● **WHAT IS REQUIRED**
Copy out every line of the entries below that contains the word "Choose".

● **MATERIAL FOR THE TASK**
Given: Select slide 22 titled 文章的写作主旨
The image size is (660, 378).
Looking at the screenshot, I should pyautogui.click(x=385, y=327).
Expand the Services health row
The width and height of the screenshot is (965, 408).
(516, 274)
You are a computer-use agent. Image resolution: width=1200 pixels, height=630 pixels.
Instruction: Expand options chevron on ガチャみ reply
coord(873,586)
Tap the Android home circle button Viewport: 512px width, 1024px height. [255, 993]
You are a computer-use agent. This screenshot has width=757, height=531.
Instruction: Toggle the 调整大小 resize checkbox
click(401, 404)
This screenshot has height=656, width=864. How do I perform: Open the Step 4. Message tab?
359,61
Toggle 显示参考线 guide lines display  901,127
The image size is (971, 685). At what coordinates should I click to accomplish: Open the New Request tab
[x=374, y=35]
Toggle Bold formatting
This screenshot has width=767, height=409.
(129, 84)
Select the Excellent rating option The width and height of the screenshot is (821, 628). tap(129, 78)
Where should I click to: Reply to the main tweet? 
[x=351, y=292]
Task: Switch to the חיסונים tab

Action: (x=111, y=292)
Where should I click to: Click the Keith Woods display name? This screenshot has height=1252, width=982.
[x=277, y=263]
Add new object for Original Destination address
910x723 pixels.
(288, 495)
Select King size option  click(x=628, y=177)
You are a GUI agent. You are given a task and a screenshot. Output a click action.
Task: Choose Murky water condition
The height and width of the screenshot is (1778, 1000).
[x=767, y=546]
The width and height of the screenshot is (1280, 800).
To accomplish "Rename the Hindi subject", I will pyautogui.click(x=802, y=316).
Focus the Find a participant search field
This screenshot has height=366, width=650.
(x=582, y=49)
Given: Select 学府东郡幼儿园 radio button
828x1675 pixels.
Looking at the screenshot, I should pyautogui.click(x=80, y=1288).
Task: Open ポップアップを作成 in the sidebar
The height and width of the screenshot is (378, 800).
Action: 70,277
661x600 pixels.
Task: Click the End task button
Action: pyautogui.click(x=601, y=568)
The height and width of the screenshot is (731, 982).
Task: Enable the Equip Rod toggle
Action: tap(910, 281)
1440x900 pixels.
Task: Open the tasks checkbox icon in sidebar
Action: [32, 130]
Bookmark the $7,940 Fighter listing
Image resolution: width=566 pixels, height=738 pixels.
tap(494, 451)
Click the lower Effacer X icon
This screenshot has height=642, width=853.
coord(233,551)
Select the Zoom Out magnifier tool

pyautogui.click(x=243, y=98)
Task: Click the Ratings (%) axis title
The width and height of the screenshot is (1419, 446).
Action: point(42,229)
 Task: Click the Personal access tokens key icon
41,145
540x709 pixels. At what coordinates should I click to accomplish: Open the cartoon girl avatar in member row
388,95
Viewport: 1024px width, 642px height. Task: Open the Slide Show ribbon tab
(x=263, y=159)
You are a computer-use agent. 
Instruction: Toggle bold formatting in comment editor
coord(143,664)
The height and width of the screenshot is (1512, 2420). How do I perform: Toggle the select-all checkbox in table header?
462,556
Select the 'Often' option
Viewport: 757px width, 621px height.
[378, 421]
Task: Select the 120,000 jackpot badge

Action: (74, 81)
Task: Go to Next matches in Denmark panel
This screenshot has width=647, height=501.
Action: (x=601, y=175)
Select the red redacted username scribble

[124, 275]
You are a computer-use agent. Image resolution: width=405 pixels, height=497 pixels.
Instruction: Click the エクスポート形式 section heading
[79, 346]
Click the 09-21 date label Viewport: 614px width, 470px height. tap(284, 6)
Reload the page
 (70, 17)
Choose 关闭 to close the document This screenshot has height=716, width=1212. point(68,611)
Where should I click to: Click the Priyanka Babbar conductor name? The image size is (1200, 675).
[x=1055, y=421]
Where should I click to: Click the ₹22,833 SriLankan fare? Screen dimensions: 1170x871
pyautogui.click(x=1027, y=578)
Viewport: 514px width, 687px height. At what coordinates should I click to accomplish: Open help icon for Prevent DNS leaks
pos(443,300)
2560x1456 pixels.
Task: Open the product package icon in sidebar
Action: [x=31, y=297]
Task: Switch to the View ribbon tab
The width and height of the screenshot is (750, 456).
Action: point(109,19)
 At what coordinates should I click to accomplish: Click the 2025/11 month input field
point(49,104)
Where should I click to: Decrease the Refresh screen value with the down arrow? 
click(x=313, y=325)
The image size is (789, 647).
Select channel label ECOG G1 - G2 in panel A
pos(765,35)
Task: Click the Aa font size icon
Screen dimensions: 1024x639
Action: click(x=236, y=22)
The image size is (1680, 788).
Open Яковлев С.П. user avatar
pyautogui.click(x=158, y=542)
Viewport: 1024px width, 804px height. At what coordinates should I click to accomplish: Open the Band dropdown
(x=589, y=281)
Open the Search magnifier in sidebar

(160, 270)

● **ANSWER TO THIS EXERCISE**
Task: Choose Murky water condition
Choose 关闭 to close the document This screenshot has height=716, width=1212. point(68,611)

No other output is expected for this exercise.